>>

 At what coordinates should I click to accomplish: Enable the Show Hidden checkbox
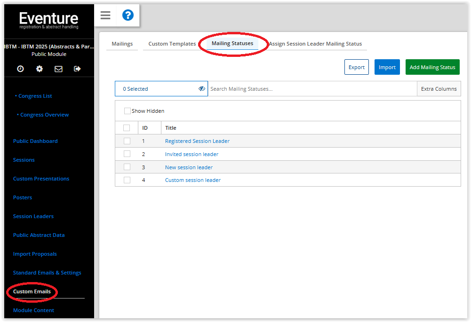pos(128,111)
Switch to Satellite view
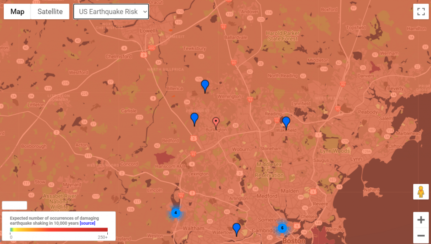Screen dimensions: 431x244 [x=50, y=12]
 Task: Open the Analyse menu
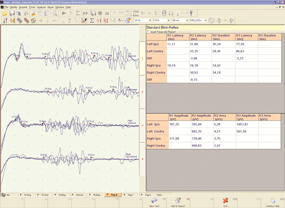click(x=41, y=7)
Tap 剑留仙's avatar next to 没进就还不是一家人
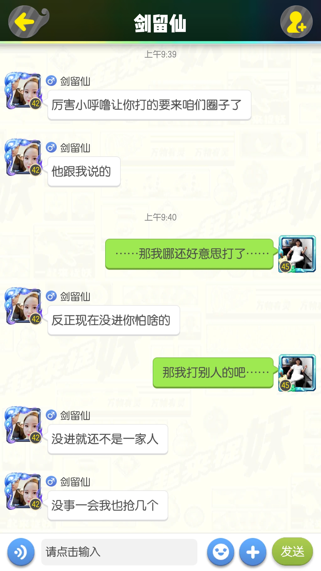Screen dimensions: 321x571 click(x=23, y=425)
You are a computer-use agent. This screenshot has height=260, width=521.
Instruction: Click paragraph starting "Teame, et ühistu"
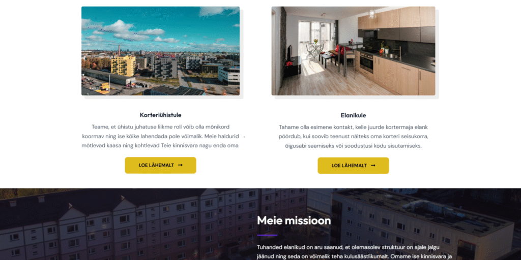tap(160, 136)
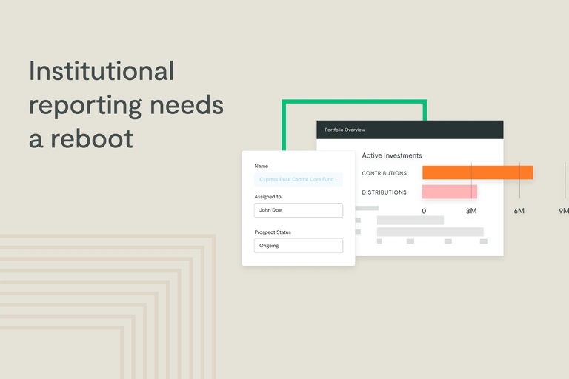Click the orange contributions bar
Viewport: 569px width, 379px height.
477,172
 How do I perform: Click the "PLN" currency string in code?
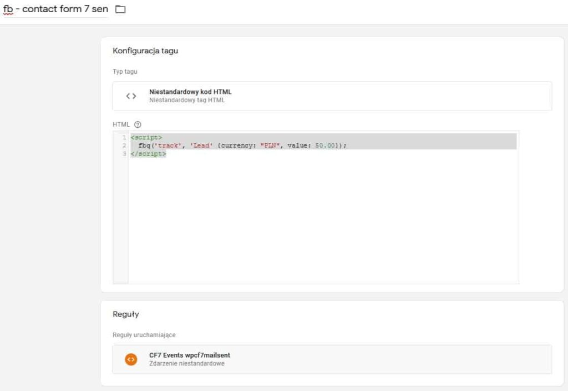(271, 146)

<<

What to produce | The data must be printed exactly, image-free.

Reply to the exercise |
 At what coordinates should I click to accomplish: Enable the Show Hidden checkbox
pos(128,111)
Switch to Satellite view
Screen dimensions: 431x244 [x=50, y=12]
 Task: Open the Analyse menu
click(x=41, y=7)
Tap 剑留仙's avatar next to 没进就还不是一家人
Screen dimensions: 321x571 click(x=23, y=425)
You are a computer-use agent. This screenshot has height=260, width=521.
Instruction: Click paragraph starting "Teame, et ühistu"
tap(160, 136)
Click the orange contributions bar
Viewport: 569px width, 379px height.
477,172
 How do I perform: Click the "PLN" currency string in code?
(271, 146)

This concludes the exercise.